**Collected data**
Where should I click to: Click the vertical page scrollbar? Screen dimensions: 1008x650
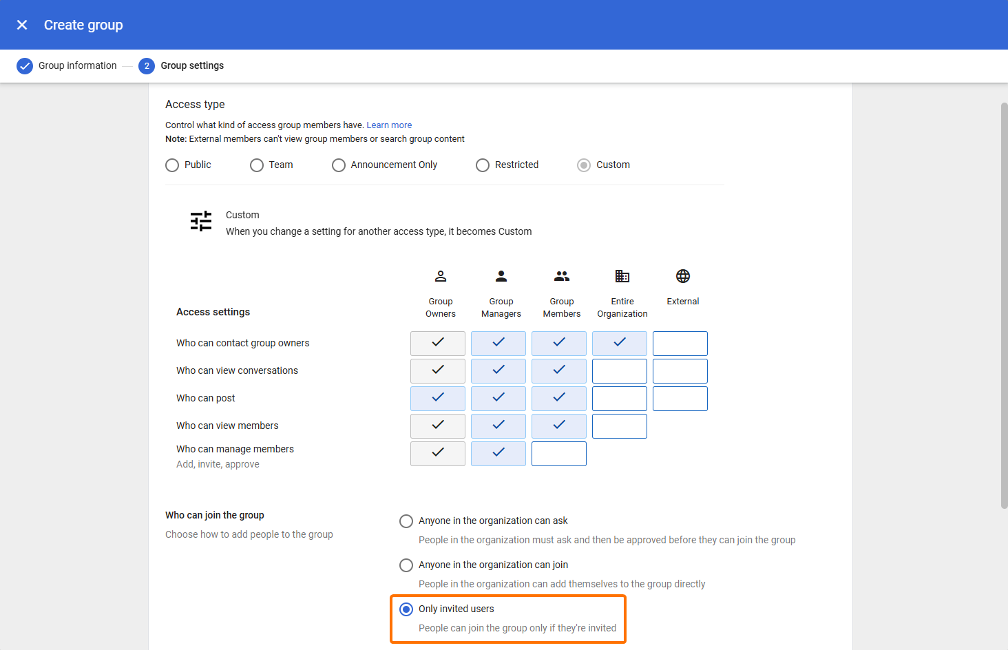1004,306
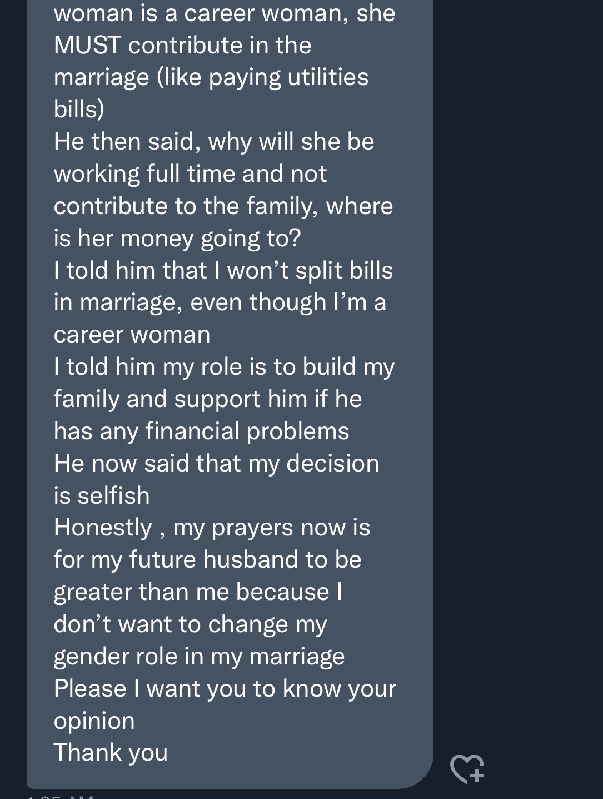Image resolution: width=603 pixels, height=799 pixels.
Task: Tap the closing "Thank you" line
Action: click(x=111, y=753)
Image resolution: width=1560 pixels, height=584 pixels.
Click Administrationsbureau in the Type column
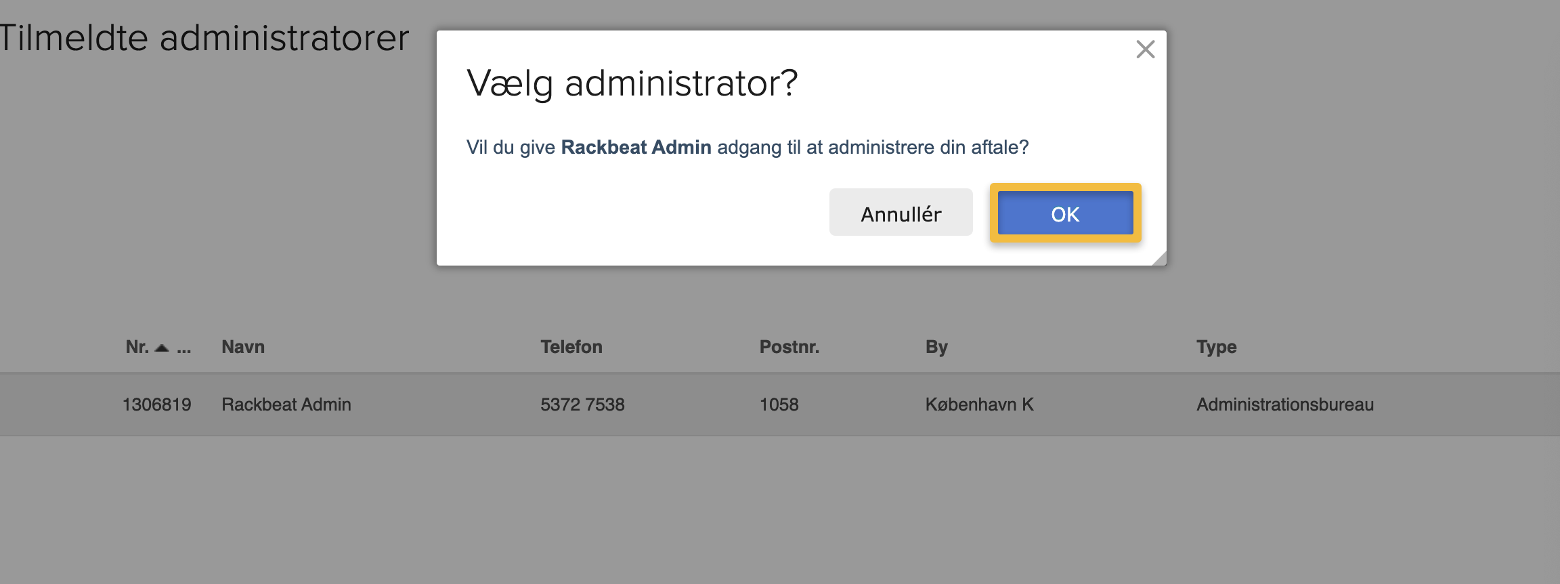1286,404
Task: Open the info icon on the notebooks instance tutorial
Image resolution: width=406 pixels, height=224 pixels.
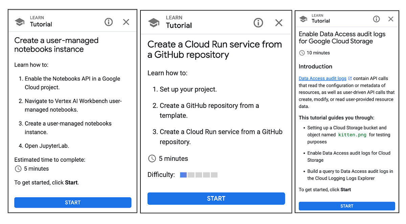Action: (x=109, y=22)
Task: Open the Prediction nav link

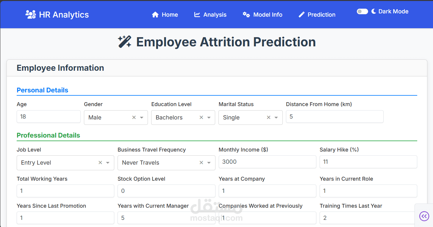Action: pyautogui.click(x=321, y=15)
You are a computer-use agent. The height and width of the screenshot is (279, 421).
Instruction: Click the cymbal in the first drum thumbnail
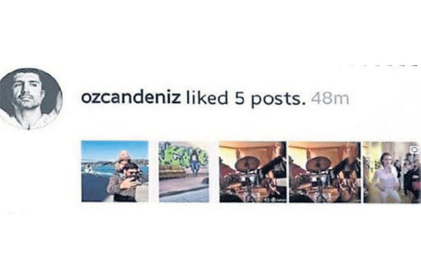click(247, 163)
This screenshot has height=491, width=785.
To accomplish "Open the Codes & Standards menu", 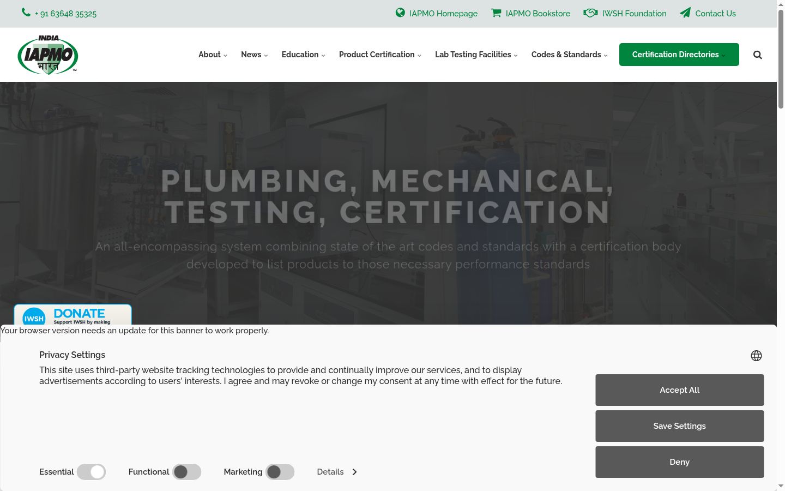I will (x=570, y=55).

**EXERCISE**
The answer must consist solely of the lines from the first line of the records through the line containing "Image resolution: width=1560", reproduced exactly and without the pictures.

**RESULT BELOW**
Where should I click to: Click the vertical page scrollbar? Screen dimensions: 1008x650
1004,306
Image resolution: width=603 pixels, height=799 pixels.
Task: Tap the closing "Thank you" line
Action: click(x=111, y=753)
Image resolution: width=1560 pixels, height=584 pixels.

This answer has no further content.